We’ve been here for nigh on two weeks now, and while Aswan has many attractions (Temple of Isis! Nubian Museum! Tombs of the Nobles!), two weeks is a long time to be waiting for your car to arrive (and your spare clothing, and, yes, stationery - I can’t last long without my stationery bag). But we are still here, so I thought I’d give you an insight into our day and how we stave off boredom:

9.30am - Roll out of bed and climb up to the roof terrace for breakfast - it’s the same every day but at least you don’t need to brave the streets in search of nourishment. We have pancakes and fruit, lemonade, tea, toast with butter and jam and triangles of cream cheese. It took us a few days of trying to change some parts of the order (cold milk instead of hot, scrambled eggs with the toast) to realise that it’s not worth the trouble explaining this to the Manuel-like waiter every morning. Now we just eat what we’re given. Thanks to Alex we have a supply of magazines to read over breakfast, and there is wifi internet, so Stuart can get his fix of email.

11am - If the weather is hot (not that it’s ever really cold, but on occasion we’ve had cloud and the temperature drops to a chilly 20C) someone might sunbathe on one of the two loungers, and there is even the possibility of jumping in the plunge pool on the roof. It’s freezing, so perfect for an overheated holiday maker. The roof terrace sits above the busy Salah-en-Din Road, so there is an orchestra of toots and shouts to listen to. It’s easy to while away most of the morning here.

DSC00168.JPG

1pm - We are rationing ourselves to one item of touristing a day, so by this time we may get on the ferry to the west bank of the Nile for a visit to the Tombs of the Nobles, or take a fellucca boat to visit the botanical gardens at Kitchener Island.
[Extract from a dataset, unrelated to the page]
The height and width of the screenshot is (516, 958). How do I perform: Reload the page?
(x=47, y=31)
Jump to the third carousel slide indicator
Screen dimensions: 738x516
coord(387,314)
It’s not hot through the day, so practically any amount of wandering round ruins is still a pleasant activity. Unfortunately going to a tourist attraction always involves a huge amount of bargaining with the local 'business men’, fellucca captains or ferry ticket sellers, guides and assorted vendors of food and tack. It’s still hard work, even after our varied experiences throughout Africa, and here bargaining is much more a normal part of the day, unlike further south, where bargaining is mostly part of the tourism infrastructure (i.e. locals pay a fixed price and mzungus/faranjis are charged as much as possible). So we tend to start with a certain amount of hesitation, because we know that the first price we are quoted will be massively inflated compared to the prices charged to locals. Still, with a bit of good humour we normally manage to keep relations civil, and we spend a few hours acting as if we were the average tourist.

DSC04267.JPG

4pm - Hunger sets in. We seem to manage with two meals a day here, which might be due to the climate or just that we don’t actually do anything all day. Whatever, we retire to our local haunt, the Aswan Moon, discovered after a thorough investigation of the local eateries (we tried two other ones before settling on this one). The restaurant is set partly on the bank and partly on a pontoon set on the river. A fabric-covered awning keeps out the sun, so it’s a good place to spend the rest of the afternoon till sunset, watching the felluccas pass by, herons coming in to land and generally admire the light on the sand dunes on the other bank where they are not obscured by the hideous construct of the Mövenpick Hotel on Elephantine Island. Our late lunch consists of lentil soup with a squeeze of lemon, grilled chicken with rice, hummus, babaganoush and flatbread, strawberry juice and Om Ali for desert followed by a Turkish coffee. We have learnt to spin this out until it’s dark, chatting with the waiter or Shahad, the fellucca captain, and sometimes we get a visit from Mahmoud, who is arranging for the car to get here from Wadi Halfa (Inshallah) and who regularly gives us updates that turn out to be incorrect.  

DSC04188.JPG

7pm - Back to the hotel to watch movies (thanks to the blessings of iTunes, Pirate Bay and the hotel’s fast internet connection). There is more tea drunk while sprawled on the bed in the room, eating the chocolate Alex brought from England - thanks, Alex! Early nights are a given, since there are so many reasons to get up in the morning - not.